>>
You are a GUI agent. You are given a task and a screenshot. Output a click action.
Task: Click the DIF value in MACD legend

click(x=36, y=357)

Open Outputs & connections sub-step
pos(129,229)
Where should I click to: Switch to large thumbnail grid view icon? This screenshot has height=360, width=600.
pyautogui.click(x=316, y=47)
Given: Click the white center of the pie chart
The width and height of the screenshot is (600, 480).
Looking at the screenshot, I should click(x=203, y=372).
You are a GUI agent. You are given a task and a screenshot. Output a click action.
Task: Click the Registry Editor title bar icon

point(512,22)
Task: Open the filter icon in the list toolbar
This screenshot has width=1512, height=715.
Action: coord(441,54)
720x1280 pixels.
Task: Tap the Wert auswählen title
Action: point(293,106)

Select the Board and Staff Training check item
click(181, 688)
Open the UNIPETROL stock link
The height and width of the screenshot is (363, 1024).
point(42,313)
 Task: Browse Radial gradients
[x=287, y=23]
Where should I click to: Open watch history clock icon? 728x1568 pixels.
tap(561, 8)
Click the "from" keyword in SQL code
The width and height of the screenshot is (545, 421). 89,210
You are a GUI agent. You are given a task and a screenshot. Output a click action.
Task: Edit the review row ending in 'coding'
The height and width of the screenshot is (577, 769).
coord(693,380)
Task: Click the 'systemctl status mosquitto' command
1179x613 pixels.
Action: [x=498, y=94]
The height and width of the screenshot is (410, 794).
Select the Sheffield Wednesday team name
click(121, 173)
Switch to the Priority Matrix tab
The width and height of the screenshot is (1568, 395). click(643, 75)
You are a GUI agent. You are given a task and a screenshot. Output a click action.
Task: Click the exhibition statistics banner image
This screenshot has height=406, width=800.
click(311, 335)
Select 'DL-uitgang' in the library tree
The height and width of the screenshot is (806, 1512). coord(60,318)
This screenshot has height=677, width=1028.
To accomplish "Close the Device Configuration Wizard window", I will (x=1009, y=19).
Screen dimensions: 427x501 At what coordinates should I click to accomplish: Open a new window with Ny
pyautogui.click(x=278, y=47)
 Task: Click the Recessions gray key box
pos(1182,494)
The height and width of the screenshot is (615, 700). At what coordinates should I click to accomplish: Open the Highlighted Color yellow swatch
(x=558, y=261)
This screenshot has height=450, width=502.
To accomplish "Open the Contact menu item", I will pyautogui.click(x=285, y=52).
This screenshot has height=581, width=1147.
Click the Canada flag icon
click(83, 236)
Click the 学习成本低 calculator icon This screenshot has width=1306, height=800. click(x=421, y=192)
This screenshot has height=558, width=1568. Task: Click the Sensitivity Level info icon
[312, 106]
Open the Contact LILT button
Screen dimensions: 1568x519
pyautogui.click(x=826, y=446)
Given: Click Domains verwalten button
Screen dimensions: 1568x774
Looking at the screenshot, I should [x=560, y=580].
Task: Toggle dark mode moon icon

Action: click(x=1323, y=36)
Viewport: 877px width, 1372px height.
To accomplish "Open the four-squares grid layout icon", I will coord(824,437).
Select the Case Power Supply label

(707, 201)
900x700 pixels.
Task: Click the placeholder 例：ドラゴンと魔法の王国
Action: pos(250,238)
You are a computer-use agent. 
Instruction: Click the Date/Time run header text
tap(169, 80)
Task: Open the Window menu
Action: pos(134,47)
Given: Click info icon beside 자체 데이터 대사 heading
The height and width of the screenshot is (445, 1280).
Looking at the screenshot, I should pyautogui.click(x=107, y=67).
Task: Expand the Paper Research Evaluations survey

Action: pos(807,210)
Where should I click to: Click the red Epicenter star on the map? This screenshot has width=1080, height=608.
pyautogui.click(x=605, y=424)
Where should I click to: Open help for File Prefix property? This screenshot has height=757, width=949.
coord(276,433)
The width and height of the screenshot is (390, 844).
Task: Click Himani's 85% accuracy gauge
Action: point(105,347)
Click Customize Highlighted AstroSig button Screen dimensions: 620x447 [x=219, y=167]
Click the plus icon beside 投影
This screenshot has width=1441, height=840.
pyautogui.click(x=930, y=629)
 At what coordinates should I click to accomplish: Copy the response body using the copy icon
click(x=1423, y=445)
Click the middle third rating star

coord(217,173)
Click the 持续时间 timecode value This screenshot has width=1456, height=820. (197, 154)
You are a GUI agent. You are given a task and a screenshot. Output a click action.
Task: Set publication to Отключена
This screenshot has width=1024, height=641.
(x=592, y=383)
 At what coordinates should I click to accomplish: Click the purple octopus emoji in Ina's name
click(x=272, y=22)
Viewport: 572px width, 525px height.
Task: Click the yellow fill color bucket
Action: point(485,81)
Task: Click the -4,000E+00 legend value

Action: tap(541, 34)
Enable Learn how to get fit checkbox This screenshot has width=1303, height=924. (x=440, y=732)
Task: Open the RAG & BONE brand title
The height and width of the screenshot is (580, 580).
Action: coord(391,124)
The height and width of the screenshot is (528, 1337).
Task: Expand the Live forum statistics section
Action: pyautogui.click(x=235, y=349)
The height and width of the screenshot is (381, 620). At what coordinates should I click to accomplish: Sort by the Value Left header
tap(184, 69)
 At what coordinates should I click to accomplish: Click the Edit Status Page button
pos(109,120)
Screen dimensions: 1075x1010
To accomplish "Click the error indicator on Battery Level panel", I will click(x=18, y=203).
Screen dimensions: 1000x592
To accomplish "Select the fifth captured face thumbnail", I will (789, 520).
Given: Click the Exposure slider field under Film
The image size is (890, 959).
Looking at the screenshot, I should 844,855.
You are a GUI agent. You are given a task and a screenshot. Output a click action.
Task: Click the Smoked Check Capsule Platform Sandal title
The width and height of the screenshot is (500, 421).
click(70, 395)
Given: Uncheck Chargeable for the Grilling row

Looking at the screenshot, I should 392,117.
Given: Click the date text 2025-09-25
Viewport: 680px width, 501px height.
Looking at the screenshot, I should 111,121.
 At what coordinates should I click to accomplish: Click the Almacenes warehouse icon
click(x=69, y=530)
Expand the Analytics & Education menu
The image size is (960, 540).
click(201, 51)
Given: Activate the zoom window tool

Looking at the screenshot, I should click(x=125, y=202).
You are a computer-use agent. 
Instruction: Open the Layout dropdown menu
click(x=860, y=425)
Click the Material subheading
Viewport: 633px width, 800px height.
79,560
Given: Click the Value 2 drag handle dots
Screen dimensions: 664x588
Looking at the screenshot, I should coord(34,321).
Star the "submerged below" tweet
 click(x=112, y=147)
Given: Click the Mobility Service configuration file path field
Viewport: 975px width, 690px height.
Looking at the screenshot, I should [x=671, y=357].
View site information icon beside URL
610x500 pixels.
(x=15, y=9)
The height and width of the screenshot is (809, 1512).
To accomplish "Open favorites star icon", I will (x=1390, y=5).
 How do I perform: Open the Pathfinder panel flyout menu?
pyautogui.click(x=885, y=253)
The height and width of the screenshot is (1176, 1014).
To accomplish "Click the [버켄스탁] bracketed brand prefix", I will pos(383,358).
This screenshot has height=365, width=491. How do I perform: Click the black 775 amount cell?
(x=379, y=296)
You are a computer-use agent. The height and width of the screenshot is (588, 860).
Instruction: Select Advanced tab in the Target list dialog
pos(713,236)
<<
Task prompt: For this task, print the records again exactly as they appear.

Solution for this task:
You are a GUI agent. You are given a task and a screenshot. Output a click action.
Task: Click the DIF value in MACD legend

click(x=36, y=357)

Open Outputs & connections sub-step
pos(129,229)
Where should I click to: Switch to large thumbnail grid view icon? This screenshot has height=360, width=600.
pyautogui.click(x=316, y=47)
Given: Click the white center of the pie chart
The width and height of the screenshot is (600, 480).
Looking at the screenshot, I should click(x=203, y=372).
You are a GUI agent. You are given a task and a screenshot. Output a click action.
Task: Click the Registry Editor title bar icon

point(512,22)
Task: Open the filter icon in the list toolbar
This screenshot has width=1512, height=715.
Action: coord(441,54)
720x1280 pixels.
Task: Tap the Wert auswählen title
Action: point(293,106)

Select the Board and Staff Training check item
click(181, 688)
Open the UNIPETROL stock link
The height and width of the screenshot is (363, 1024).
point(42,313)
 Task: Browse Radial gradients
[x=287, y=23]
Where should I click to: Open watch history clock icon? 728x1568 pixels.
tap(561, 8)
Click the "from" keyword in SQL code
The width and height of the screenshot is (545, 421). 89,210
You are a GUI agent. You are given a task and a screenshot. Output a click action.
Task: Edit the review row ending in 'coding'
The height and width of the screenshot is (577, 769).
coord(693,380)
Task: Click the 'systemctl status mosquitto' command
1179x613 pixels.
Action: [x=498, y=94]
The height and width of the screenshot is (410, 794).
Select the Sheffield Wednesday team name
click(121, 173)
Switch to the Priority Matrix tab
The width and height of the screenshot is (1568, 395). click(643, 75)
You are a GUI agent. You are given a task and a screenshot. Output a click action.
Task: Click the exhibition statistics banner image
This screenshot has height=406, width=800.
click(311, 335)
Select 'DL-uitgang' in the library tree
The height and width of the screenshot is (806, 1512). coord(60,318)
This screenshot has height=677, width=1028.
To accomplish "Close the Device Configuration Wizard window", I will (x=1009, y=19).
Screen dimensions: 427x501 At what coordinates should I click to accomplish: Open a new window with Ny
pyautogui.click(x=278, y=47)
 Task: Click the Recessions gray key box
pos(1182,494)
The height and width of the screenshot is (615, 700). At what coordinates should I click to accomplish: Open the Highlighted Color yellow swatch
(x=558, y=261)
This screenshot has height=450, width=502.
To accomplish "Open the Contact menu item", I will pyautogui.click(x=285, y=52).
This screenshot has height=581, width=1147.
Click the Canada flag icon
click(83, 236)
Click the 学习成本低 calculator icon This screenshot has width=1306, height=800. click(x=421, y=192)
This screenshot has height=558, width=1568. Task: Click the Sensitivity Level info icon
[312, 106]
Open the Contact LILT button
Screen dimensions: 1568x519
pyautogui.click(x=826, y=446)
Given: Click Domains verwalten button
Screen dimensions: 1568x774
Looking at the screenshot, I should [x=560, y=580].
Task: Toggle dark mode moon icon

Action: click(x=1323, y=36)
Viewport: 877px width, 1372px height.
To accomplish "Open the four-squares grid layout icon", I will coord(824,437).
Select the Case Power Supply label

(707, 201)
900x700 pixels.
Task: Click the placeholder 例：ドラゴンと魔法の王国
Action: pos(250,238)
You are a computer-use agent. 
Instruction: Click the Date/Time run header text
tap(169, 80)
Task: Open the Window menu
Action: pos(134,47)
Given: Click info icon beside 자체 데이터 대사 heading
The height and width of the screenshot is (445, 1280).
Looking at the screenshot, I should pyautogui.click(x=107, y=67).
Task: Expand the Paper Research Evaluations survey

Action: pos(807,210)
Where should I click to: Click the red Epicenter star on the map? This screenshot has width=1080, height=608.
pyautogui.click(x=605, y=424)
Where should I click to: Open help for File Prefix property? This screenshot has height=757, width=949.
coord(276,433)
The width and height of the screenshot is (390, 844).
Task: Click Himani's 85% accuracy gauge
Action: point(105,347)
Click Customize Highlighted AstroSig button Screen dimensions: 620x447 [x=219, y=167]
Click the plus icon beside 投影
This screenshot has width=1441, height=840.
pyautogui.click(x=930, y=629)
 At what coordinates should I click to accomplish: Copy the response body using the copy icon
click(x=1423, y=445)
Click the middle third rating star

coord(217,173)
Click the 持续时间 timecode value This screenshot has width=1456, height=820. (197, 154)
You are a GUI agent. You are given a task and a screenshot. Output a click action.
Task: Set publication to Отключена
This screenshot has width=1024, height=641.
(x=592, y=383)
 At what coordinates should I click to accomplish: Click the purple octopus emoji in Ina's name
click(x=272, y=22)
Viewport: 572px width, 525px height.
Task: Click the yellow fill color bucket
Action: point(485,81)
Task: Click the -4,000E+00 legend value

Action: tap(541, 34)
Enable Learn how to get fit checkbox This screenshot has width=1303, height=924. (x=440, y=732)
Task: Open the RAG & BONE brand title
The height and width of the screenshot is (580, 580).
Action: coord(391,124)
The height and width of the screenshot is (528, 1337).
Task: Expand the Live forum statistics section
Action: pyautogui.click(x=235, y=349)
The height and width of the screenshot is (381, 620). At what coordinates should I click to accomplish: Sort by the Value Left header
tap(184, 69)
 At what coordinates should I click to accomplish: Click the Edit Status Page button
pos(109,120)
Screen dimensions: 1075x1010
To accomplish "Click the error indicator on Battery Level panel", I will click(x=18, y=203).
Screen dimensions: 1000x592
To accomplish "Select the fifth captured face thumbnail", I will (789, 520).
Given: Click the Exposure slider field under Film
The image size is (890, 959).
Looking at the screenshot, I should 844,855.
You are a GUI agent. You are given a task and a screenshot. Output a click action.
Task: Click the Smoked Check Capsule Platform Sandal title
The width and height of the screenshot is (500, 421).
click(70, 395)
Given: Uncheck Chargeable for the Grilling row

Looking at the screenshot, I should 392,117.
Given: Click the date text 2025-09-25
Viewport: 680px width, 501px height.
Looking at the screenshot, I should 111,121.
 At what coordinates should I click to accomplish: Click the Almacenes warehouse icon
click(x=69, y=530)
Expand the Analytics & Education menu
The image size is (960, 540).
click(201, 51)
Given: Activate the zoom window tool

Looking at the screenshot, I should click(x=125, y=202).
You are a computer-use agent. 
Instruction: Open the Layout dropdown menu
click(x=860, y=425)
Click the Material subheading
Viewport: 633px width, 800px height.
79,560
Given: Click the Value 2 drag handle dots
Screen dimensions: 664x588
Looking at the screenshot, I should coord(34,321).
Star the "submerged below" tweet
 click(x=112, y=147)
Given: Click the Mobility Service configuration file path field
Viewport: 975px width, 690px height.
Looking at the screenshot, I should [x=671, y=357].
View site information icon beside URL
610x500 pixels.
(x=15, y=9)
The height and width of the screenshot is (809, 1512).
To accomplish "Open favorites star icon", I will (x=1390, y=5).
 How do I perform: Open the Pathfinder panel flyout menu?
pyautogui.click(x=885, y=253)
The height and width of the screenshot is (1176, 1014).
To accomplish "Click the [버켄스탁] bracketed brand prefix", I will pos(383,358).
This screenshot has height=365, width=491. How do I perform: Click the black 775 amount cell?
(x=379, y=296)
You are a computer-use agent. The height and width of the screenshot is (588, 860).
Instruction: Select Advanced tab in the Target list dialog
pos(713,236)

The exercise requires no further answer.